Retype every one of the following rows exactly, keeping each one unchanged.

** begin Dataset **

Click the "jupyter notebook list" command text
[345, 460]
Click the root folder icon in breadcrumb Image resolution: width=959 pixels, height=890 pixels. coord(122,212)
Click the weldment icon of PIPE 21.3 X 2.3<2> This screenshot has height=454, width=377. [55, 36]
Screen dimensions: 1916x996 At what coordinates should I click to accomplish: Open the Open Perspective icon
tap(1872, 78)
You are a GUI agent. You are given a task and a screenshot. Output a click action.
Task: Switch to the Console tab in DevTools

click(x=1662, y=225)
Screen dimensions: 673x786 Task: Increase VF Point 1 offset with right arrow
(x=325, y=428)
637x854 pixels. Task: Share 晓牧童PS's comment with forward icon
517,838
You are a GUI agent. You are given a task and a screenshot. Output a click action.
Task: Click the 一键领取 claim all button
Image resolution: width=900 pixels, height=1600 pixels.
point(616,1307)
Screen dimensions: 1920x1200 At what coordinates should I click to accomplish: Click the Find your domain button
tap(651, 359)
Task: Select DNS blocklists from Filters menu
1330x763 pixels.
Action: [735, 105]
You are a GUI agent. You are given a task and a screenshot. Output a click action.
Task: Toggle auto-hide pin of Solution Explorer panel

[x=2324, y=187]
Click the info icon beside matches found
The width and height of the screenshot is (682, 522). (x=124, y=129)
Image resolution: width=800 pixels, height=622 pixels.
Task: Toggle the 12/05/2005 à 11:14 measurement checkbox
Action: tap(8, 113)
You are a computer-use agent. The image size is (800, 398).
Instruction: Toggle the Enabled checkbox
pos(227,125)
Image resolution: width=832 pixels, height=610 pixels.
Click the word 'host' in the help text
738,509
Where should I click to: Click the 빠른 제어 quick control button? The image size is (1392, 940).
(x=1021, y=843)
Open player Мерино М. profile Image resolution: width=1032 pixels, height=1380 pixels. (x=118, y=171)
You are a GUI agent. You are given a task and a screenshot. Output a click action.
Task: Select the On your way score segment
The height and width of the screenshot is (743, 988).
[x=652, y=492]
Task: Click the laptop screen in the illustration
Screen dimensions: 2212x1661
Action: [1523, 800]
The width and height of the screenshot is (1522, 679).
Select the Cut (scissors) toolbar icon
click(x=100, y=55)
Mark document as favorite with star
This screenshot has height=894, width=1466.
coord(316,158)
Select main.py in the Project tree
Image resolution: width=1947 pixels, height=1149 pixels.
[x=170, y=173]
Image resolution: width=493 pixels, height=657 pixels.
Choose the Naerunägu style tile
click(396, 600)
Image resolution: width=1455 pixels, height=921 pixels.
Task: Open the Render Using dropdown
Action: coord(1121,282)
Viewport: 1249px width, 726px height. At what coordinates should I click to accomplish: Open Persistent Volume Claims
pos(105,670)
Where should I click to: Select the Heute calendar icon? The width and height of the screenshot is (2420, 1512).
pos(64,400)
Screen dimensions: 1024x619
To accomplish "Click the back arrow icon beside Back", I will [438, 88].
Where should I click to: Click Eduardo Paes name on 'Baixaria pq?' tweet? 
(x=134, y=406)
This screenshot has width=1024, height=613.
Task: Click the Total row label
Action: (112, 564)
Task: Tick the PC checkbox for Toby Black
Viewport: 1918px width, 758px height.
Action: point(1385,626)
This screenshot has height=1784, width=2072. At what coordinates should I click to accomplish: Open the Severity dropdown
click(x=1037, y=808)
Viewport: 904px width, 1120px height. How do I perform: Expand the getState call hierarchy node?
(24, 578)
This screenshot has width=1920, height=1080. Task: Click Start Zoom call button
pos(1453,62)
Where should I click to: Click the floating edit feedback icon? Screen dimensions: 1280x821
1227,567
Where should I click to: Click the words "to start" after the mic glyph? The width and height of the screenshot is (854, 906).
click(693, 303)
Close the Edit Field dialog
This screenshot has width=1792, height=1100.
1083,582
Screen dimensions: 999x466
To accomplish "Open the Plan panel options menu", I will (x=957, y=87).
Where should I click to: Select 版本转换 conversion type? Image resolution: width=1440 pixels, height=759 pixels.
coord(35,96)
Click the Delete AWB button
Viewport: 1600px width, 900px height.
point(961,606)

** end Dataset **

> Problem solution
Click the "jupyter notebook list" command text
[345, 460]
Click the root folder icon in breadcrumb Image resolution: width=959 pixels, height=890 pixels. coord(122,212)
Click the weldment icon of PIPE 21.3 X 2.3<2> This screenshot has height=454, width=377. [55, 36]
Screen dimensions: 1916x996 At what coordinates should I click to accomplish: Open the Open Perspective icon
tap(1872, 78)
You are a GUI agent. You are given a task and a screenshot. Output a click action.
Task: Switch to the Console tab in DevTools

click(x=1662, y=225)
Screen dimensions: 673x786 Task: Increase VF Point 1 offset with right arrow
(x=325, y=428)
637x854 pixels. Task: Share 晓牧童PS's comment with forward icon
517,838
You are a GUI agent. You are given a task and a screenshot. Output a click action.
Task: Click the 一键领取 claim all button
Image resolution: width=900 pixels, height=1600 pixels.
point(616,1307)
Screen dimensions: 1920x1200 At what coordinates should I click to accomplish: Click the Find your domain button
tap(651, 359)
Task: Select DNS blocklists from Filters menu
1330x763 pixels.
Action: [735, 105]
You are a GUI agent. You are given a task and a screenshot. Output a click action.
Task: Toggle auto-hide pin of Solution Explorer panel

[x=2324, y=187]
Click the info icon beside matches found
The width and height of the screenshot is (682, 522). (x=124, y=129)
Image resolution: width=800 pixels, height=622 pixels.
Task: Toggle the 12/05/2005 à 11:14 measurement checkbox
Action: tap(8, 113)
You are a computer-use agent. The image size is (800, 398).
Instruction: Toggle the Enabled checkbox
pos(227,125)
Image resolution: width=832 pixels, height=610 pixels.
Click the word 'host' in the help text
738,509
Where should I click to: Click the 빠른 제어 quick control button? The image size is (1392, 940).
(x=1021, y=843)
Open player Мерино М. profile Image resolution: width=1032 pixels, height=1380 pixels. (x=118, y=171)
You are a GUI agent. You are given a task and a screenshot. Output a click action.
Task: Select the On your way score segment
The height and width of the screenshot is (743, 988).
[x=652, y=492]
Task: Click the laptop screen in the illustration
Screen dimensions: 2212x1661
Action: [1523, 800]
The width and height of the screenshot is (1522, 679).
Select the Cut (scissors) toolbar icon
click(x=100, y=55)
Mark document as favorite with star
This screenshot has height=894, width=1466.
coord(316,158)
Select main.py in the Project tree
Image resolution: width=1947 pixels, height=1149 pixels.
[x=170, y=173]
Image resolution: width=493 pixels, height=657 pixels.
Choose the Naerunägu style tile
click(396, 600)
Image resolution: width=1455 pixels, height=921 pixels.
Task: Open the Render Using dropdown
Action: coord(1121,282)
Viewport: 1249px width, 726px height. At what coordinates should I click to accomplish: Open Persistent Volume Claims
pos(105,670)
Where should I click to: Select the Heute calendar icon? The width and height of the screenshot is (2420, 1512).
pos(64,400)
Screen dimensions: 1024x619
To accomplish "Click the back arrow icon beside Back", I will [438, 88].
Where should I click to: Click Eduardo Paes name on 'Baixaria pq?' tweet? 
(x=134, y=406)
This screenshot has width=1024, height=613.
Task: Click the Total row label
Action: (112, 564)
Task: Tick the PC checkbox for Toby Black
Viewport: 1918px width, 758px height.
Action: point(1385,626)
This screenshot has height=1784, width=2072. At what coordinates should I click to accomplish: Open the Severity dropdown
click(x=1037, y=808)
Viewport: 904px width, 1120px height. How do I perform: Expand the getState call hierarchy node?
(24, 578)
This screenshot has width=1920, height=1080. Task: Click Start Zoom call button
pos(1453,62)
Where should I click to: Click the floating edit feedback icon? Screen dimensions: 1280x821
1227,567
Where should I click to: Click the words "to start" after the mic glyph? The width and height of the screenshot is (854, 906).
click(693, 303)
Close the Edit Field dialog
This screenshot has width=1792, height=1100.
1083,582
Screen dimensions: 999x466
To accomplish "Open the Plan panel options menu", I will (x=957, y=87).
Where should I click to: Select 版本转换 conversion type? Image resolution: width=1440 pixels, height=759 pixels.
coord(35,96)
Click the Delete AWB button
Viewport: 1600px width, 900px height.
point(961,606)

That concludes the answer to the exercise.